Before the future smuggler was born, as he tells us, his shoemaker, or cobbler, father disappeared from Beer in a manner in those days not unusual. He went on board a man-o’-war, and was never again heard of. Whether he actually “went,” or was taken by a pressgang, we are left to conjecture. But they were sturdy, self-reliant people in those days, and Mrs. Rattenbury earned a livelihood in this bereavement by selling fish, ” without receiving the least assistance from the parish, or any of her friends.”
When Jack Rattenbury was nine years of age he was introduced to the sea by means of his uncle’s fishing-boat, but dropped the family connection upon being lustily rope’s-ended by the uncle, as a reward for losing the boat’s rudder. He then went apprentice to a Brixham fisherman, but, being the younger among several apprentices, was accordingly bullied, and left; returning to Beer, where he found his uncle busily engaging a privateer’s crew, war having again broken out between England and France, and merchantmen being a likely prey.
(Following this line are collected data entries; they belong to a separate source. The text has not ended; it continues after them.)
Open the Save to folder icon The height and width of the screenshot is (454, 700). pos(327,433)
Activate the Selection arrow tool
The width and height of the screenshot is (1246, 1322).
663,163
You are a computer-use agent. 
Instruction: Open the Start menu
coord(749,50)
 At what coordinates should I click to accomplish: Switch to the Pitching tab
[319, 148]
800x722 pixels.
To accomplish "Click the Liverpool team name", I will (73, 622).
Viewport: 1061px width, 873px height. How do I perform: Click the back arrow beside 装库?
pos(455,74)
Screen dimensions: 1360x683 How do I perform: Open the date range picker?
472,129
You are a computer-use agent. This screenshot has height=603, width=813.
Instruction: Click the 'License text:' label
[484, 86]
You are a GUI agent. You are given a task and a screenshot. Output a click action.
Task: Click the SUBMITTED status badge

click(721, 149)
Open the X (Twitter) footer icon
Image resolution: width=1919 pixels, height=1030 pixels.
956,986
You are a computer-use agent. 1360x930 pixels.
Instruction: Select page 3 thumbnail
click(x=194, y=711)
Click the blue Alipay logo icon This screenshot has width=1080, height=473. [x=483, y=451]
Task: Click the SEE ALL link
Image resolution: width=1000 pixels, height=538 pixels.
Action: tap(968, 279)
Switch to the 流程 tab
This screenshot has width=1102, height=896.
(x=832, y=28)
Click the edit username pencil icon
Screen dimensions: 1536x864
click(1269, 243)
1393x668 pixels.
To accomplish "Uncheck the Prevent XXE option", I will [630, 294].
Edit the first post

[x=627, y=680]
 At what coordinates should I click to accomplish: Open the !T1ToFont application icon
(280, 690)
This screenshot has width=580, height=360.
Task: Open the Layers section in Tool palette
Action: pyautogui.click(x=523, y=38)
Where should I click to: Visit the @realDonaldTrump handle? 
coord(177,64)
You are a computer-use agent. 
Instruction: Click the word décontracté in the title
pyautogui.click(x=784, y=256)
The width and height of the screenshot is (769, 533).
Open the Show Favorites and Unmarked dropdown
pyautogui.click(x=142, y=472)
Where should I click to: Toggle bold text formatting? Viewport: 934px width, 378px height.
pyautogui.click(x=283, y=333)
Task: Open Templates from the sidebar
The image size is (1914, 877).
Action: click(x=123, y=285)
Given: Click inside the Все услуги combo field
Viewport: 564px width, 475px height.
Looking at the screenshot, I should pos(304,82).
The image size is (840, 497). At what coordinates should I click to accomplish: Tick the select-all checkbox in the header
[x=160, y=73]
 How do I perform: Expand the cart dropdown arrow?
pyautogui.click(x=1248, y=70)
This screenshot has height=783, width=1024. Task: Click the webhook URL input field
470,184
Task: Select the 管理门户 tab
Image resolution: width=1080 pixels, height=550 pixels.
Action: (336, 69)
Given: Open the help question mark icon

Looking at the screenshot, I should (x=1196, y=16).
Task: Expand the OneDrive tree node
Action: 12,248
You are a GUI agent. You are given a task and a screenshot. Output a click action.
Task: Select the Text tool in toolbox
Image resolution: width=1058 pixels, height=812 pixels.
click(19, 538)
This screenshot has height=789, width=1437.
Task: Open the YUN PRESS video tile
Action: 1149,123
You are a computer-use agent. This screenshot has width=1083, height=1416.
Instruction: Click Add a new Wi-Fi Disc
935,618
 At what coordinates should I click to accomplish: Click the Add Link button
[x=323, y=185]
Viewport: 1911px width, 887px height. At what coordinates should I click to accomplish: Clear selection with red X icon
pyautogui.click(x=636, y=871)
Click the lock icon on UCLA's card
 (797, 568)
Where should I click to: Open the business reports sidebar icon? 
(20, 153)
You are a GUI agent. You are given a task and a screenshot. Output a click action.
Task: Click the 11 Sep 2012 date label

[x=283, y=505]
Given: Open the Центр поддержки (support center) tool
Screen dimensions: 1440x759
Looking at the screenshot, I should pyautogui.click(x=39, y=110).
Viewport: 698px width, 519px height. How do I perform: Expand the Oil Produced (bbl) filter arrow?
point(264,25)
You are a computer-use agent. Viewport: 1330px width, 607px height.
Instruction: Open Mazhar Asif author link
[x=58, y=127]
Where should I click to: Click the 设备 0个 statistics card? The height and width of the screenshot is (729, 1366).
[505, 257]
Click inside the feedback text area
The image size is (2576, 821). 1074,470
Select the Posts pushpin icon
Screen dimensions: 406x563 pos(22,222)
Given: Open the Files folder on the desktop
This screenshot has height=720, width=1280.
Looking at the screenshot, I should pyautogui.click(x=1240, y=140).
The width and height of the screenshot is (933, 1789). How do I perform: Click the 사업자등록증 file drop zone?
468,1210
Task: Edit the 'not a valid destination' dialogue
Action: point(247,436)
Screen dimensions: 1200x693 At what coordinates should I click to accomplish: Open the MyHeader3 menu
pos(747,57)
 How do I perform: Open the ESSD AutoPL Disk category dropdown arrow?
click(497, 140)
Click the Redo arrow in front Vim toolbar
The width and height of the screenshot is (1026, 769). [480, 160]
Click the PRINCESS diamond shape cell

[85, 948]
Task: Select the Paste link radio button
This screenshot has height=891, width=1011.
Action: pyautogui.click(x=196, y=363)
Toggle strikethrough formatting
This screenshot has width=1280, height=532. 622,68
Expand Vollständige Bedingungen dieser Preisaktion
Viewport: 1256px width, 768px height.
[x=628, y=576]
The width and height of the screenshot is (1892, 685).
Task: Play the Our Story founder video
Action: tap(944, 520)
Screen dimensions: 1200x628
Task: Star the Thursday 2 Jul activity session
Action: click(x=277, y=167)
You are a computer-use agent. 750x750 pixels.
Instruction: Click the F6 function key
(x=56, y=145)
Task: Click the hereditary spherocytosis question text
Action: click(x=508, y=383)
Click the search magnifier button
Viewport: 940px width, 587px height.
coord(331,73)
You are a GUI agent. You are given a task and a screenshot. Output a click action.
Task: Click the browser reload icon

So behold our bold privateer setting forth, keen for loot and distinction; the hearts of men and boys alike beating high in hope of such glory as might attach to capturing some defenceless trader, and in anticipation of the prize-money to be obtained by robbing him. But see the irony of the gods in their high heavens! After seven weeks’ fruitless and expensive cruising at sea, they espied a likely vessel, and bore down upon her, with the horrible result that she proved to be an armed Frenchman of twenty-six guns, who promptly captured the privateer, without even the pretence of a fight: the privateering crew being sent, ironed, down below hatches aboard the Frenchman, which then set sail for Bordeaux. There those more or less gallant souls were flung into prison, whence Rattenbury managed to escape to an American ship lying in the harbour. It continued to lie there, in consequence of an embargo upon all shipping, for twelve months: an anxious time for the boy. At last, the interdict being removed, they sailed, and Rattenbury landed at New York. From that port he returned to France in another American ship, landing at Havre; and at last, after a variety of transhipments, came home again to Beer, by way of Guernsey.
EARLY ADVENTURES
He was by this time about sixteen years of age. For six months he remained at home engaged in fishing; but this he found a very dull occupation after his late roving life, and, as smuggling was then very active in the neighborhood, and promised both profit and excitement, he accordingly engaged in a small vessel that plied between Lyme Regis and the Channel Islands, chiefly in the cognac-smuggling business. This interlude likewise soon came to an end, and he then joined a small vessel called The Friends, lying at Bridport. On his first voyage, in the entirely honest business of sailing to Tenby for a cargo of culm, this ship was unlucky enough to be captured by a French privateer; but Rattenbury escaped by a clever ruse, off Swanage, and, swimming ashore, secured the intervention of the Nancy, revenue cutter, which recaptured The Friends, and brought her into Cowes that same night: a very smart piece of work, as will be readily conceded. Those were times of quick and surprising changes, and Rattenbury had not been again aboard The Friends more than two days when he was forcibly enlisted in the Navy, by the pressgang. Escaping from the more or less glorious service of his country at the end of a fortnight, he then prudently went on a long cod-fishing cruise off Newfoundland; but on the return voyage the ship was captured by a Spanish privateer and taken to Vigo. Escaping thence, he again reached home, to be captured by the bright eyes of one of the buxom maids of Beer, where he was married, April 17th, 1801, proceeding then to live at Lyme Regis. Privateering to the west coast of Africa then occupied his activities for a time, but that business was never a profitable one, as far as Rattenbury was concerned, and they caught nothing; but, on the other hand, were nearly impressed, ship and ship’s company too, by the Alert, King’s cutter. Piloting, rather than privateering, then engaged his attention, and it was while occupied in that trade that he was again impressed and again escaped.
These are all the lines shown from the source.